One reason that seems to hold true above most is that when you’re busy, under pressure, or trying to keep all of those plates spinning, espoused doesn’t often mean lived. You get experienced through your patterns and those can show up different values, sometimes those you really don’t like the idea of.
A couple of reflective questions for you:
If your team described your impact in one sentence, what do you hope they’d say?
If they described it on a tough week, what might they say then?
Under pressure, your beliefs surface
If I ask someone what they care about most, they tend to have a good idea.
The challenge is that when the pressure rises, this can effectively go out of the window. I like to think of this as a belief (or set of) that’s been sitting quietly in the background.
It could sound like one of these (from my own experience):
- “If I don’t step in and show them, this won’t be good enough.”
- “If I challenge that, I’ll lose the relationship and everything I’ve built.”
- “If I don’t keep everyone happy, I’ll lose people.”
And those beliefs are aligned to certain values. Not necessarily the ones you’d proudly write down, although they could be.
So even if you genuinely value empowerment, the belief “it’s up to me” can pull you towards more control.
Even if you value openness, the belief “we haven’t got time for this” can pull you towards efficiency (this is a common one).
Even if you value development, the belief “we can’t afford mistakes” can pull you towards rescuing and doing it for them.
This is what I would term the values gap. I guess this isn’t just about leadership, it could be how you show up at home, or anywhere for that matter. My time coaching girls football stood on the touchline springs to mind. At times, there were definitely gaps.
For clarity, this is not because your values aren’t real, but because in the moments that matter, your protective beliefs start reinforcing a different value.
And over time, people don’t experience your core values, that you wish to stand for. They experience what reliably shows up when the pressure is on.
A couple more questions for you:
- When things get pressured, what belief tends to show up first for you?
- What “unhelpful value” does that belief pull you towards?
Values are essentially priorities under pressure
When people talk about values, it can quickly become a bit intangible. Lots of lovely words but with abstract meanings. After all, the same word would be described differently in its impact for 2 different people.
I think it’s helpful to have a definition for what we mean by ‘values’. This is one I was introduced to a while ago and stuck with me….

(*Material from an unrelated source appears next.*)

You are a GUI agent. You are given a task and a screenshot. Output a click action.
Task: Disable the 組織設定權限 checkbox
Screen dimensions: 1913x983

You can think of leadership as a set of trade-offs, that go on throughout the day. Examples of these that I see all the time could be:
Speed vs quality.
Autonomy vs consistency.
Harmony vs honesty.
Your values show up in which side of the trade-off you lean towards, bolstered by the beliefs that surround it and most importantly the behaviours that you then do as a result of these. This is what is experienced and the impact you have.
I can remember working with someone that talked about quality all day long. It’s all about quality Jason. I even got asked to do a piece of work to improve the quality in the work. When I found them leading a call every morning asking how much work had been completed yesterday I found it strange that they couldn’t see that this wasn’t them asking for quality, they were championing speed. They were under pressure to get the results the system required and so they de prioritised the thing they said was most important.
You may argue that they had not choice as they were reverting to the measure. If I told you they were the Director and they created the measure (and could change it), would you think the same.
And 2 more questions for you:
- Under pressure, what do you protect first – pace, certainty, standards, relationships, reputation?
- Which value do you talk about a lot… but your diary doesn’t seem to support?
Leaders should learn about his this works for them
I want to draw your thinking towards this idea of reinforcement. If values are the “why”, reinforcement is the “how”. Because people learn what matters around you by watching what you reward, tolerate, challenge and resource.
You are shaping the environment with how you act on these areas. Literally all of the time and often without you noticing. For example…
If you consistently praise responsiveness, you’ll probably get busyness.
If you consistently rescue, you’ll get dependency.
If you tolerate poor preparation, you’ll get more of it.
At Get Knowledge, we often use tools like the Barrett Values Leadership Assessment with clients to help make these patterns visible, discussable and then actionable. Not because leaders don’t know their values (although there is sometimes low awareness of these), but because most of us need a mirror for what we’re actually reinforcing day to day. I know I definitely do.
The Leadership assessment we use is great at providing a ‘big mirror’ on all of this, which accelerates progress and impact, but you don’t need a full assessment to start work on this. You just need to start looking, noticing and wanting to actually upgrade your leadership impact.
Final reflection…
- What do you tend to reward most – speed, certainty, loyalty, challenge, learning, polish, ownership?
- What are you currently tolerating that you’re quietly paying for?